| Assignment 1 |
Below, in the text on Richard Tanner Pascale, copy the part running from "Pascale also catalogued" up to and including "your business strategy.".
| Assignment 2 |
Give the title and year of each book listed under the Works heading in the text on Richard Tanner Pascale below.

| Reading passage |
American management theorist (1938–2024)

Richard Tanner Pascale (June 14, 1938–May 24, 2024) was an American academic, management theorist and business advisor. He earned his MBA at Harvard.

He was based at Stanford Business School for 20 years and was named an Associate Fellow of the Saïd Business School at the University of Oxford in 2020. The Economist magazine has named him "one of the leading management gurus of the past 50 years".

==Works==
Pascale's management works include:
- The Art of Japanese Management: Applications for American Executives (1981), co-authored with Anthony Athos of Harvard Business School.
- Managing On the Edge: How Successful Companies Use Conflict to Stay Ahead (1990),
- Surfing the Edge of Chaos: The Laws of Nature and the New Laws of Business (2000), co-authored with Mark Millemann and Linda Gioja,
- The Power of Positive Deviance: How Unlikely Innovators Solve the World's Toughest Problems (2010), co-authored with Jerry Sternin and Monica Sternin. This book is seen as a contributing precursor to the concept of SEED-SCALE.

In Managing on the Edge (1990), Pascale noted that "few of the top 500 companies in the US 10 years ago" (i.e. 1980) were still leading companies and looked for explanations for why companies decline.

Pascale also catalogued management fads (or business fads), enumerating 37 different new management ideas which emerged between 1950 and 2000.

==Honda Study==
One of Pascale's most notable articles – on Honda's success in breaking into the US motorcycle market in the 1960's – is often referenced in the Lean, Agile and strategy communities. The 1984 California Management Review article has come to be known as "Honda B," or "The Honda Effect," and was declared a classic business study by Henry Mintzberg in the Harvard Business Review. It is considered notable for describing close customer observation as you experiment and learn your way toward finding your business strategy.

In the article Pascale coins the phrase “adaptive persistence,” meaning that many priorities become clear only as you strive to move toward something rather than through advance planning. You find the path along the way based on what is being learned along the way. In hindsight, then, what seems to be strategy emerges. "In sum, 'strategy' is defined as 'all the things necessary for the successful functioning of organization as an adaptive mechanism.'"

==Collaboration==
Several of Pascale's works were co-authored. In The Power of Positive Deviance, he took the lead in writing up observations and reflections based on the work of his co-authors Jerry and Monique Sternin, fieldworkers and Positive Deviance practitioners who had undertaken Peace Corps child development work in Vietnam, observed by Pascale.

The work of the Sternins was also observed in Bangladesh, Indonesia, Myanmar, Uganda, Argentina and the Pittsburgh VA Hospital and incorporated into the book.

| Given entries |
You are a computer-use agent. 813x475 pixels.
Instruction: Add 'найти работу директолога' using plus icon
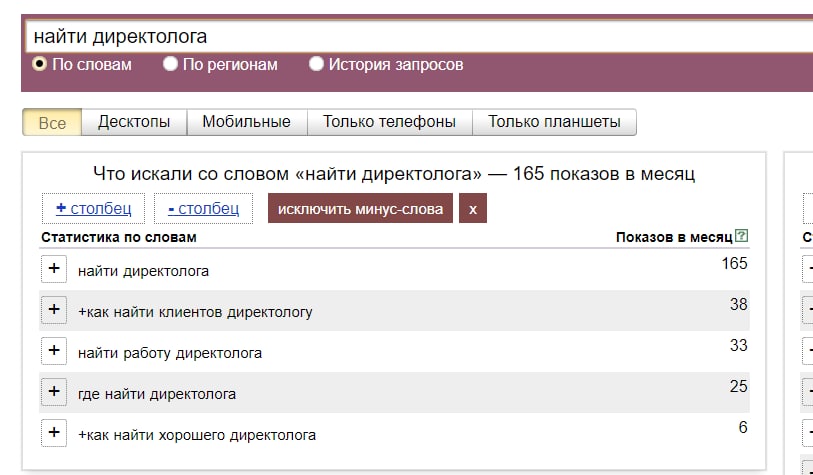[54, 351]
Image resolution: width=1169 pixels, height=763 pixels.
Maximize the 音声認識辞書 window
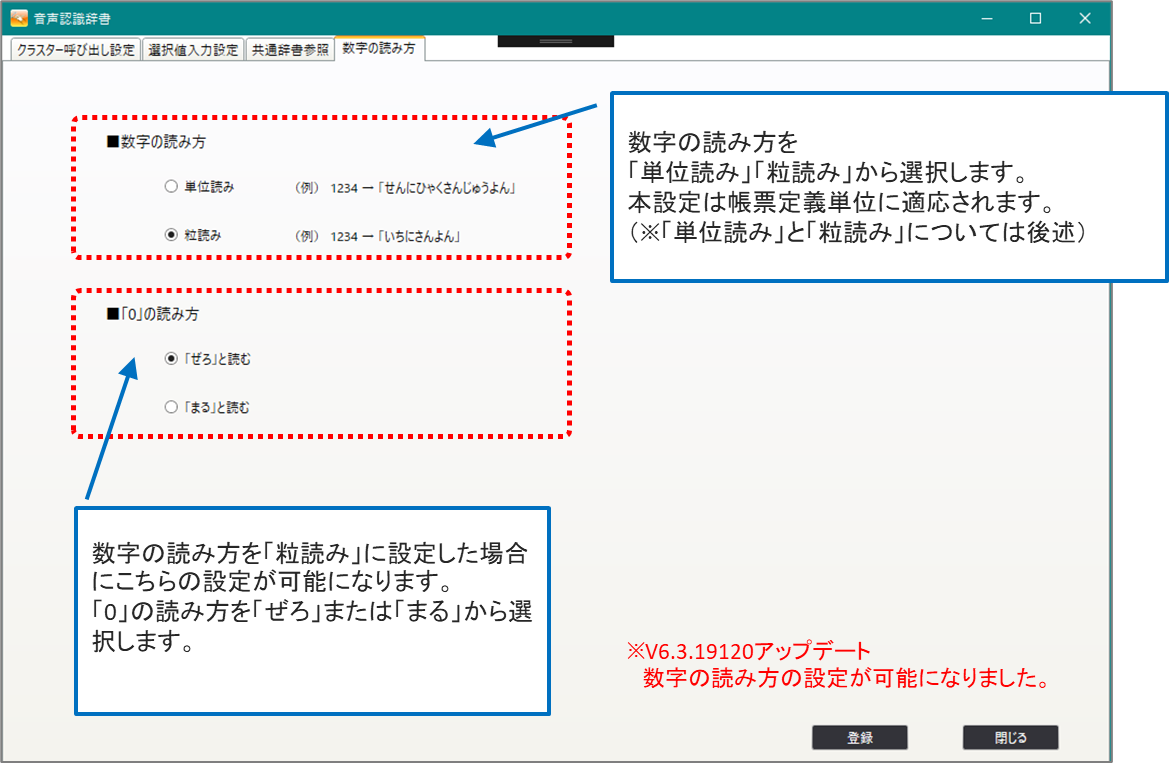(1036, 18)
==
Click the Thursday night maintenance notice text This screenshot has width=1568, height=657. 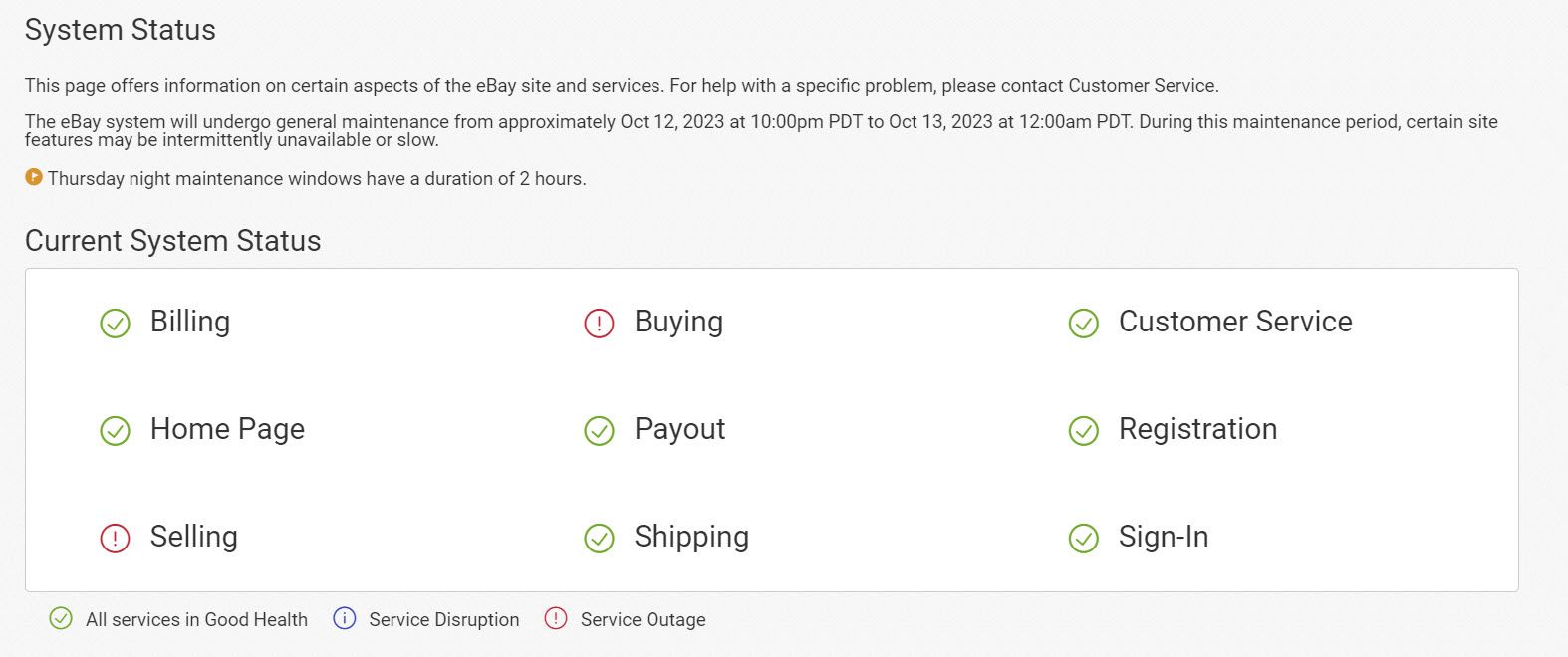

| Task response 1 |
Pascale also catalogued management fads (or business fads), enumerating 37 different new management ideas which emerged between 1950 and 2000.

==Honda Study==
One of Pascale's most notable articles – on Honda's success in breaking into the US motorcycle market in the 1960's – is often referenced in the Lean, Agile and strategy communities. The 1984 California Management Review article has come to be known as "Honda B," or "The Honda Effect," and was declared a classic business study by Henry Mintzberg in the Harvard Business Review. It is considered notable for describing close customer observation as you experiment and learn your way toward finding your business strategy.

| Task response 2 |
- The Art of Japanese Management: Applications for American Executives (1981)
- Managing On the Edge: How Successful Companies Use Conflict to Stay Ahead (1990)
- Surfing the Edge of Chaos: The Laws of Nature and the New Laws of Business (2000)
- The Power of Positive Deviance: How Unlikely Innovators Solve the World's Toughest Problems (2010)